Previous studies and a meta-analysis have demonstrated that obesity is associated with an increased risk of VMS. Although the role of obesity in VMS is well documented, the association of obesity phenotypes based on metabolic health status and body composition with VMS has not been investigated in detail. 

Women with higher adiposity show higher estrogen concentrations than lean women, which could potentially counteract the effect of estrogen deficiency during perimenopause and therefore lower the likelihood of VMS. However, we found that obesity phenotypes as defined by BMI, waist circumference, and percentage of body fat were associated with incident VMS, which is in line with recent studies.

Several studies reported that women with metabolic abnormalities had a higher risk of prevalent VMS than those without, but these studies did not specifically incorporate obesity phenotypes based on metabolic health, making it difficult to understand the role of obesity per se with or without metabolic abnormalities on VMS.


All adiposity measures were positively associated with an increased risk of VMS in both cross-sectional and longitudinal studies. The multivariable-adjusted prevalence ratio (95% confidence interval [CI]) for VMS comparing the percentage of body fat of 35% or more with the reference was 1.47 (95% CI 1.14–1.90) in metabolically healthy women, and the corresponding prevalence ratio was 2.32 (95% CI 1.42–3.78) in metabolically unhealthy women (P interaction = 0.334). 

The multivariable-adjusted hazard ratio for incident VMS comparing the percentage of body fat of 35% or more with the reference was 1.34 (95% CI 1.00–1.79) in metabolically healthy women, whereas the corresponding hazard ratio was 3.61 (95% CI 1.81–7.20) in metabolically unhealthy women (Pinteraction = 0.036). The association between BMI, waist circumference, and VMS did not significantly differ by metabolic health status.

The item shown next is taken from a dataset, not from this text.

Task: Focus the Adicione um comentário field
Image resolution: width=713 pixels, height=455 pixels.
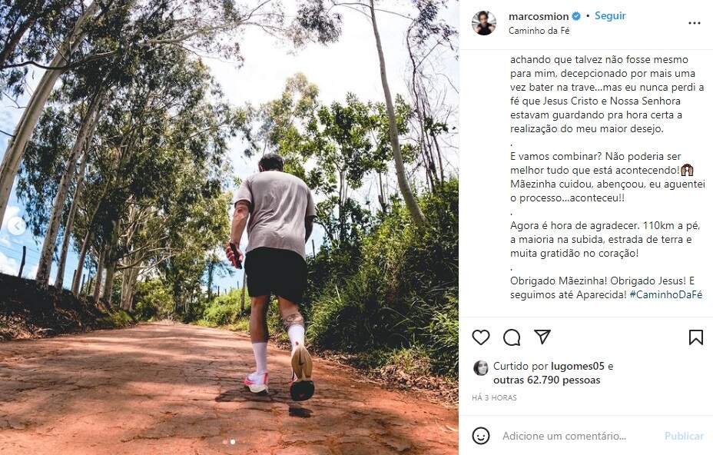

To prevent hot flashes, night sweats, and all VMS in premenopausal women, it’s important to maintain a normal weight and strive to be metabolically healthy. In this cross-sectional and longitudinal analysis of midlife Korean women, BMI, waist circumference, and percentage of body fat were associated with an increased risk of VMS in premenopausal women. In the cross-sectional analysis, the researchers observed a positive association between obesity, abdominal obesity, percentage of body fat, and VMS prevalence in both metabolically healthy and unhealthy women with no significant interaction by metabolic health status. In the cohort analysis, the association of percentage body fat with incident VMS was stronger in the metabolically unhealthy group with significant interaction by metabolic status.